> EXERCISE AIM:
There is a line below that contains "Toggle ディヴィジのユニゾンラベルを音符にスナップ checkbox". Please reproduce it and all following lines exactly, through the final one.

(Collected data)
━━━
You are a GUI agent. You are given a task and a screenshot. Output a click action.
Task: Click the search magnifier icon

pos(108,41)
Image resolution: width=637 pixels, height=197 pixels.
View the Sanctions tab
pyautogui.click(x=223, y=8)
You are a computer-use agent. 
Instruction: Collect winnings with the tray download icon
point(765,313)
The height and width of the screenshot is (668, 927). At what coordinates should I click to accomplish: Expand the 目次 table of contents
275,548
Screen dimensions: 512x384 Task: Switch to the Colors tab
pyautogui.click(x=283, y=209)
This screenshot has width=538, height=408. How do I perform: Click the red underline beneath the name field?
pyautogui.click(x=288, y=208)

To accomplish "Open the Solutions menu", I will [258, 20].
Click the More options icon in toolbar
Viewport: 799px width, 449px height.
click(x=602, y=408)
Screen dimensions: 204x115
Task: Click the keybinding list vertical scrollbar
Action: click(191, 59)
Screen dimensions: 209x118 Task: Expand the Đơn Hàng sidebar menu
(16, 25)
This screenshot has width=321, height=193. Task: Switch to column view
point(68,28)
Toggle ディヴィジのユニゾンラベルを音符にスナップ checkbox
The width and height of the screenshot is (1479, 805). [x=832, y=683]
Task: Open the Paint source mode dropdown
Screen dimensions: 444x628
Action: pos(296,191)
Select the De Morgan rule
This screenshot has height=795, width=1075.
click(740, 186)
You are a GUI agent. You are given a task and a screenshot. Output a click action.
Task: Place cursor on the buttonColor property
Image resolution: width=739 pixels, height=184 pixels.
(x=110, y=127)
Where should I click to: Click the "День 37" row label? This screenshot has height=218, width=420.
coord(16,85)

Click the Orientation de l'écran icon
━━━
> SOLUTION FOR THIS EXERCISE:
Toggle ディヴィジのユニゾンラベルを音符にスナップ checkbox
The width and height of the screenshot is (1479, 805). [x=832, y=683]
Task: Open the Paint source mode dropdown
Screen dimensions: 444x628
Action: pos(296,191)
Select the De Morgan rule
This screenshot has height=795, width=1075.
click(740, 186)
You are a GUI agent. You are given a task and a screenshot. Output a click action.
Task: Place cursor on the buttonColor property
Image resolution: width=739 pixels, height=184 pixels.
(x=110, y=127)
Where should I click to: Click the "День 37" row label? This screenshot has height=218, width=420.
coord(16,85)

Click the Orientation de l'écran icon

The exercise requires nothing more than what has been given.